Assessing large multimodal models for one-shot learning and interpretability in biomedical image classification

Wenpin Hou,Yilong Qu,Zhicheng Ji
DOI: https://doi.org/10.1101/2023.12.31.573796
2024-10-08
Abstract:Image classification plays a pivotal role in analyzing biomedical images, serving as a cornerstone for both biological research and clinical diagnostics. We demonstrate that large multimodal models (LMMs), like GPT-4, excel in one-shot learning, generalization, interpretability, and text-driven image classification across diverse biomedical tasks. These tasks include the classification of tissues, cell types, cellular states, and disease status. LMMs stand out from traditional single-modal classification approaches, which often require large training datasets and offer limited interpretability.
Bioinformatics
What problem does this paper attempt to address?
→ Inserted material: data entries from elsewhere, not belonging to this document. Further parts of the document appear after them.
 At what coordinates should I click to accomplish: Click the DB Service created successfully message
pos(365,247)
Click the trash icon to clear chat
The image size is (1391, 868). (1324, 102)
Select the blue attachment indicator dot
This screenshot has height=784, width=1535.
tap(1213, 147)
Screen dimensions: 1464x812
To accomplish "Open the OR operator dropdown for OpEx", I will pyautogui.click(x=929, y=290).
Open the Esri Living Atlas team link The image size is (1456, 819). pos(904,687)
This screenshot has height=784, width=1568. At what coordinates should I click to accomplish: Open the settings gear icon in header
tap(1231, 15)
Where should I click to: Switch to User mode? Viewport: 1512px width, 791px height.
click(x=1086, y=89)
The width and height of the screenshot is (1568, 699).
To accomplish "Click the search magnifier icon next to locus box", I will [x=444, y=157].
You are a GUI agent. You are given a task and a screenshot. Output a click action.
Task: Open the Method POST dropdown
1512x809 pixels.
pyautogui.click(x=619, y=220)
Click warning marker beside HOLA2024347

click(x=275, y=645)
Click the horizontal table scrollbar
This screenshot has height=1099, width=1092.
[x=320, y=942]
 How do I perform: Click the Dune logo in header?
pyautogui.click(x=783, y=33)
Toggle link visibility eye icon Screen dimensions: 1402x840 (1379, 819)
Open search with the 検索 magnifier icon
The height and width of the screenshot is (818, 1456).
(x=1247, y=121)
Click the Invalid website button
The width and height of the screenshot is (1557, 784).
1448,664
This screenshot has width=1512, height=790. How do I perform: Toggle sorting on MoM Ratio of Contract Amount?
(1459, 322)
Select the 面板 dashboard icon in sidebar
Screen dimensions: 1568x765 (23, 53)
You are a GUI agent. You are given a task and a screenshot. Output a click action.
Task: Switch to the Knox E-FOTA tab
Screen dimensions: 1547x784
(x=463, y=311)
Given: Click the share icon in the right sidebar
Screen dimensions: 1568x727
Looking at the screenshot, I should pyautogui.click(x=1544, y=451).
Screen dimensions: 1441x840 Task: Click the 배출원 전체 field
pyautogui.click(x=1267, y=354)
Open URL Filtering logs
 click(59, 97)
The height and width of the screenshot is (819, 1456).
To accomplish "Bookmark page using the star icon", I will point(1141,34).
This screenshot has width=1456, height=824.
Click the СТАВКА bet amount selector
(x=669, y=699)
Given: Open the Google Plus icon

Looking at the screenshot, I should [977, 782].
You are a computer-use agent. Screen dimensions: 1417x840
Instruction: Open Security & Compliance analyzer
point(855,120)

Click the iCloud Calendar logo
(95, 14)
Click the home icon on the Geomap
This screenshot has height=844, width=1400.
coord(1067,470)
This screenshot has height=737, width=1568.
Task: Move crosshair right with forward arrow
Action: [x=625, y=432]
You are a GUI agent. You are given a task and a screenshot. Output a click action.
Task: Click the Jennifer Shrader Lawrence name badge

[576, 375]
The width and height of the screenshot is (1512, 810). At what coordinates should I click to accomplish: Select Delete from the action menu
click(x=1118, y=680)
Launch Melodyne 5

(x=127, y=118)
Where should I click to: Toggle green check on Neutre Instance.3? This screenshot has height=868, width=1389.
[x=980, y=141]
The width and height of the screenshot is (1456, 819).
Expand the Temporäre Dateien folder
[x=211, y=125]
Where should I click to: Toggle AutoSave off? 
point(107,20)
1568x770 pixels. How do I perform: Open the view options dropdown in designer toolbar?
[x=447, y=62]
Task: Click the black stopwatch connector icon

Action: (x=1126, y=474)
The main problems that this paper attempts to solve are how to improve the one - shot learning, generalization ability and interpretability of the model in biomedical image classification. Specifically: 1. **One - shot learning ability**: Traditional single - modality deep - learning methods usually require a large amount of training data. However, in some cases (such as the diagnosis of rare diseases), obtaining a large amount of labeled data is difficult and time - consuming. Therefore, the paper evaluates the ability of large multi - modality models (LMMs) to perform effective classification with only a small number or a single training sample. 2. **Generalization ability**: Since biomedical images generated by different laboratories may have differences in conditions, equipment and experimental procedures, resulting in inconsistencies between the training set and the test set. The paper explores whether LMMs can better handle these differences and maintain high classification accuracy. 3. **Interpretability**: Deep - learning models are often regarded as "black boxes", and it is difficult to understand their decision - making processes. This is especially disadvantageous for clinical applications because doctors need transparent and trustworthy diagnostic tools. The paper studies whether LMMs can provide explanations for classification results through natural language, thereby enhancing the interpretability and trustworthiness of the model. To solve the above problems, the author systematically compares the performance of several leading commercial LMMs (such as GPT - 4o, Claude 3.5 Sonnet and Gemini 1.5 Pro) with traditional single - modality image classification methods in six different types of biomedical image classification tasks. The experimental results show that LMMs are significantly superior to single - modality methods in terms of one - shot learning, generalization ability and interpretability. ### Formula representation To ensure the correctness and readability of the formula, the following is an example of a formula involved in the paper: - **Accuracy calculation formula**: \[ \text{Accuracy}=\frac{\sum_{i,j}(p_{ij} = l_j)}{100} \] where \(p_{ij}\) represents the predicted binary label when the model is trained on the \(i\) - th reference image array and tested on the \(j\) - th test image; \(l_j\) represents the true binary label of the \(j\) - th test image.